Kubuka jam tangan di lengan kiriku, jam tanganku juga menunjukkan waktu yang sama.

Mana mungkin, aku menoleh kiri dan kanan, tak bisa menyembunyikan keterkejutanku.

Aku berangkat dari Yogya jam 23.00 lebih, bagaimana mungkin sampai Tegal jam 00.15. Berarti perjalanan Yogya - Tegal ditempuh hanya dalam waktu 1 jam? Padahal seharusnya 6-7 jam. Jarak kota Tegal dan Yogya itu sekitar 350km, mana mungkin bisa ditempuh dalam waktu satu jam. Beberapa kali aku mengecek ulang jam antara jam tangan, jam di TV dan jam dinding yang ada di warung. Namun semua menunjukkan waktu yang sama. Tadinya aku mengira waktu sudah mendekati subuh, ternyata masih tengah malam.

Ya Tuhan, aku mengusap usap wajahku tak habis pikir. Bapak penunggu warung itu kembali melirikku sambil tersenyum. Dia seperti menangkap keterkejutanku.

***

Tak berapa lama dia sudah datang di depanku dengan segelas teh manis hangat.

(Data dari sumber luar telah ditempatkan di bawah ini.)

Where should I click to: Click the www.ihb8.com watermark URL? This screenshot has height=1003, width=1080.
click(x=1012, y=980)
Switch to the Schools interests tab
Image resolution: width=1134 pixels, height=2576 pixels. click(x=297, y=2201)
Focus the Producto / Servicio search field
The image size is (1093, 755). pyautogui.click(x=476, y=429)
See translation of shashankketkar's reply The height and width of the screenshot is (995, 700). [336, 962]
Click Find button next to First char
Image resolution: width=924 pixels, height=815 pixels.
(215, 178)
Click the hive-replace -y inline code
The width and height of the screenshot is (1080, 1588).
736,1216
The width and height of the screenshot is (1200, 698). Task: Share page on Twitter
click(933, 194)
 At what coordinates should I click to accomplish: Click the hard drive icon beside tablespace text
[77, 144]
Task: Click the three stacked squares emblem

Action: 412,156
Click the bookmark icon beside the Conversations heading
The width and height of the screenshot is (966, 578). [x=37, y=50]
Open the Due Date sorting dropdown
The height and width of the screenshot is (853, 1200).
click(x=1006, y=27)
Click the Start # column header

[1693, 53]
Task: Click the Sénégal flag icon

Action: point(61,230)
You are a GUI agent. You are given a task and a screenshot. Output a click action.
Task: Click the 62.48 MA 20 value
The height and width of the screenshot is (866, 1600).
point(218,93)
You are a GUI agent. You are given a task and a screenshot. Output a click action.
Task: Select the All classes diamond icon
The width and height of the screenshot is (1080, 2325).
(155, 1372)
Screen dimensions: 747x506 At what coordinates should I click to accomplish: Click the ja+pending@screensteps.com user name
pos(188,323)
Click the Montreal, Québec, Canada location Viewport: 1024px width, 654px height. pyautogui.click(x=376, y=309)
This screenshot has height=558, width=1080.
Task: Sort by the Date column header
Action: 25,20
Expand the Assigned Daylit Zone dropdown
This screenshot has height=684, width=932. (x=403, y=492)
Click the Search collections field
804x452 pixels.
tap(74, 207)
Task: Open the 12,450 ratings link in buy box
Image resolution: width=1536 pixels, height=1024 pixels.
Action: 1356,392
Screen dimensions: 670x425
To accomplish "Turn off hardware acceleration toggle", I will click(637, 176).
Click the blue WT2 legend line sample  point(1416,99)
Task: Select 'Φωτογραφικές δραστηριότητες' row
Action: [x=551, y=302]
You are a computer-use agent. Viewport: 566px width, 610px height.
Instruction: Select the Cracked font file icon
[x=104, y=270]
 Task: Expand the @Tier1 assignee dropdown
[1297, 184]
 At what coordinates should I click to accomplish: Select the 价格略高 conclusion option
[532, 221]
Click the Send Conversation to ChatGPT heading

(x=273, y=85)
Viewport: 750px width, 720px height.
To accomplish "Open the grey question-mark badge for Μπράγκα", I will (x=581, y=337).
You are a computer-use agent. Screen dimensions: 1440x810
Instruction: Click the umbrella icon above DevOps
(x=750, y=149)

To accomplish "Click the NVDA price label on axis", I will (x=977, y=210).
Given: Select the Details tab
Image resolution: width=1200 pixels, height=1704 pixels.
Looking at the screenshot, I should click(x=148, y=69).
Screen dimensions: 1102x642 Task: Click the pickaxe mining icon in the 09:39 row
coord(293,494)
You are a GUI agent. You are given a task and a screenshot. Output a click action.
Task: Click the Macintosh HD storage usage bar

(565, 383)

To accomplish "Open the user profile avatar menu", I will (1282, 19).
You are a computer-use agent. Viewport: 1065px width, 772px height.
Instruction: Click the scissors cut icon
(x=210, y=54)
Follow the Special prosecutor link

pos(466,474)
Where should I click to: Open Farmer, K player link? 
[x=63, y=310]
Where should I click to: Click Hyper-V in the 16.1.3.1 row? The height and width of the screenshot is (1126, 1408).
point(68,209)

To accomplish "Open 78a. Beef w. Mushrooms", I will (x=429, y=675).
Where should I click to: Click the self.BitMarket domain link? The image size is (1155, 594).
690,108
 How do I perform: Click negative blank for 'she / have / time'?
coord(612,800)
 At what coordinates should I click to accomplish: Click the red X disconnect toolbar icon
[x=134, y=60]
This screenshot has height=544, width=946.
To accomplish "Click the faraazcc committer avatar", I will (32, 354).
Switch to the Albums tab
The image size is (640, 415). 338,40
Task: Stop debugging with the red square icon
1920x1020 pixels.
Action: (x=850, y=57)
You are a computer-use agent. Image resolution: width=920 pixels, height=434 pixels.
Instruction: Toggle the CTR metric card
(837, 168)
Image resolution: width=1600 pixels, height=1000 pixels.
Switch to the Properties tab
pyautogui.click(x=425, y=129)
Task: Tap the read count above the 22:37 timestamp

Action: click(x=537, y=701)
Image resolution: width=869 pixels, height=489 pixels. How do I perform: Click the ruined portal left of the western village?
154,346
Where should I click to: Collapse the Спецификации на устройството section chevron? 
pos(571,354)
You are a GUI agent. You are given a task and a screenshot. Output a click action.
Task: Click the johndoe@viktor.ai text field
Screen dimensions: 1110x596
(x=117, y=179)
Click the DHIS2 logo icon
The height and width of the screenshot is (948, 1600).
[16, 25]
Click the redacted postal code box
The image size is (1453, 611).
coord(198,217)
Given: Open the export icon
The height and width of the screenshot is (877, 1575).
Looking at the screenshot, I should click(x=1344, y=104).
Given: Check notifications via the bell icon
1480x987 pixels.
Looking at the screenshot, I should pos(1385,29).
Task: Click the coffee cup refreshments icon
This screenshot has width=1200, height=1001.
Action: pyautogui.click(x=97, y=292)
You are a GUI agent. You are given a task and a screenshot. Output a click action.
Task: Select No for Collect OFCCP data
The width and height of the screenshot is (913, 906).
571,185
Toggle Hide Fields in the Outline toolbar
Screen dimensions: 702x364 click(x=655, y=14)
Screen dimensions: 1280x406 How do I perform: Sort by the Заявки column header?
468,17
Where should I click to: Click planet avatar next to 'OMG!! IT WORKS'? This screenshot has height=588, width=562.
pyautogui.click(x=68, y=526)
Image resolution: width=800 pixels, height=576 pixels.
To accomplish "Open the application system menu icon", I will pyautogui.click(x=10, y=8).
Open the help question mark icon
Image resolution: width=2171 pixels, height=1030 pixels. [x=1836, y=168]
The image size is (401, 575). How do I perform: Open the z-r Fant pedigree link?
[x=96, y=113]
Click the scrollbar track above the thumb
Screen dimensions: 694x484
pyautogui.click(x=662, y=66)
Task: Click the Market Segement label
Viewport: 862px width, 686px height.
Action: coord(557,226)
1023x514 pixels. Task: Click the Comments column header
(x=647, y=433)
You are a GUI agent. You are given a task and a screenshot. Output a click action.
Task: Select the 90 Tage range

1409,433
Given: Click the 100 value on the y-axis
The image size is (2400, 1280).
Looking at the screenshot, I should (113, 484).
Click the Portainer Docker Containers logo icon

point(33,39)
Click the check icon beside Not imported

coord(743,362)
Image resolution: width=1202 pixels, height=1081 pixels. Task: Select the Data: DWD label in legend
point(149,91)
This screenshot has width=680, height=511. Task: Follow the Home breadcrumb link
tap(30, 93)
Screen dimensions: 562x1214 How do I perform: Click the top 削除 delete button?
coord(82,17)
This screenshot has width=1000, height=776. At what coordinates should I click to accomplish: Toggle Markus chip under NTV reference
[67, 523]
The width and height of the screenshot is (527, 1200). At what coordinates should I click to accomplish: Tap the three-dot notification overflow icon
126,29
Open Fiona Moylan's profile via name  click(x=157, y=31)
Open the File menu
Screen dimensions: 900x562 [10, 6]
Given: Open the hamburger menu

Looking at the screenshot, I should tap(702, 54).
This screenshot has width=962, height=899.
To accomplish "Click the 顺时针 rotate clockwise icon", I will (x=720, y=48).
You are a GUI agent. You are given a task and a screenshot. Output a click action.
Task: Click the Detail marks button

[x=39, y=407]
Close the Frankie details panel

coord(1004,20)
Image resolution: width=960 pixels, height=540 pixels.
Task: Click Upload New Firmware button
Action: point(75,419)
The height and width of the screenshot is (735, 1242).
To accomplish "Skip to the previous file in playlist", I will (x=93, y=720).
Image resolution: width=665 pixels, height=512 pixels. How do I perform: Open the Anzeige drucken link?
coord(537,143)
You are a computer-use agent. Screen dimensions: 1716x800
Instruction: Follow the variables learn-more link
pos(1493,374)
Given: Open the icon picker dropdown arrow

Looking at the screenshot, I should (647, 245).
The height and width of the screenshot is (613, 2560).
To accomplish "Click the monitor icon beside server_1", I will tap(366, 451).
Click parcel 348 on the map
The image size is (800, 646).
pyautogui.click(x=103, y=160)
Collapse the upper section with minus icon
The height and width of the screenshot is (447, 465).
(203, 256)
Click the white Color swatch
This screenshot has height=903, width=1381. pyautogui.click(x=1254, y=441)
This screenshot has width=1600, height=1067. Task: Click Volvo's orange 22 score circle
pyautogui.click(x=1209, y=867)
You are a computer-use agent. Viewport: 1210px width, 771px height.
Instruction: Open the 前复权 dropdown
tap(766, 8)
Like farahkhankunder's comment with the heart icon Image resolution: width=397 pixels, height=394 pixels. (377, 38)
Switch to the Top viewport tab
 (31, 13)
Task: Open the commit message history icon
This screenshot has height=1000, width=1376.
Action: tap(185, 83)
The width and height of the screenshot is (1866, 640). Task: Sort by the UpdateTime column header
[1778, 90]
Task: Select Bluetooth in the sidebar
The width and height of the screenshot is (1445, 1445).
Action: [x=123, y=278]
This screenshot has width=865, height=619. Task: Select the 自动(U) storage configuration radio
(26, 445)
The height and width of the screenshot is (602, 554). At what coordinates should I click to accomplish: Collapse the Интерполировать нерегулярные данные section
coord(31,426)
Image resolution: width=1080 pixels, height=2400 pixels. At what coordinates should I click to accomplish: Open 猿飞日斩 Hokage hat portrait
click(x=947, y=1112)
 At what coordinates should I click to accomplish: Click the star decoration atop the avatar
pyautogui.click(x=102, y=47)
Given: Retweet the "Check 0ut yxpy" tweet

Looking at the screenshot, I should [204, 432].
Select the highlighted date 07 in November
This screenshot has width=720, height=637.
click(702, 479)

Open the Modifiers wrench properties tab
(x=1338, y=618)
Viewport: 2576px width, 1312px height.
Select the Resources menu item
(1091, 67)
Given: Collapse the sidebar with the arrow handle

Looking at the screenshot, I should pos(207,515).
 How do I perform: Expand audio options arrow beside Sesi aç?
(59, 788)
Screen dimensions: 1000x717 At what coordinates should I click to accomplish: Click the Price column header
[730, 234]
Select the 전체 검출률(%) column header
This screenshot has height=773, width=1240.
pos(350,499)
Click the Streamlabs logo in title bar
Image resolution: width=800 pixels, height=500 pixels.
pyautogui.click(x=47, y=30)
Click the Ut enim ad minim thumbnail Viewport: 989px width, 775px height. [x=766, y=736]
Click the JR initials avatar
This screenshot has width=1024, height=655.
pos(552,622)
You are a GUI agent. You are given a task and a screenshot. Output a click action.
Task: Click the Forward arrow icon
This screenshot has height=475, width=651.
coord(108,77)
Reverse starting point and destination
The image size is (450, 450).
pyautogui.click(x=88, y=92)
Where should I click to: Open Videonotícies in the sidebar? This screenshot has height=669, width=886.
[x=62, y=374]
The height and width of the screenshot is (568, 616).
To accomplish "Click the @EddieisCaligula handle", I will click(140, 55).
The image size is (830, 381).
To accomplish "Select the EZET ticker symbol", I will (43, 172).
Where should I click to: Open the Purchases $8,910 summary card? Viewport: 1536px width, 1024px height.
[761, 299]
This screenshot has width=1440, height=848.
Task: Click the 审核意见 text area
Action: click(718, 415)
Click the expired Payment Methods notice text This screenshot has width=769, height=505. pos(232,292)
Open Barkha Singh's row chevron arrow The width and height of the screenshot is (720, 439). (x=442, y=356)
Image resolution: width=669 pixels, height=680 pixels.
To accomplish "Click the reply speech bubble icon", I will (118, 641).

"Monggo Mbak, diminum dulu. Biar mbaknya seger, nggak ngantuk lagi", katanya sambil menyorongkan segelas teh hangat ke arahku sambil terus memamerkan senyum ramahnya.

Meski awalnya ragu, namun akhirnya kuterima juga teh tersebut, lalu pelan pelan kuteguk.

Rasa manis dan hangat teh tersebut segera menghambur ke dalam mulutku, memenuhi celah celah mulut, lalu langsung menghangatkan kerongkongan, dada dan badanku. Kuminum lagi beberapa teguk sekaligus, sampai tak terasa hampir satu gelas sudah aku habiskan. Baru badanku mulai menghangat. Pelan pelan kesadaranku kembali pulih.

Kamu telah mencapai bab terakhir yang dipublikasikan.

⏰ Terakhir diperbarui: Sep 02, 2019 ⏰

Tambahkan cerita ini ke Perpustakaan untuk mendapatkan notifikasi saat ada bab baru!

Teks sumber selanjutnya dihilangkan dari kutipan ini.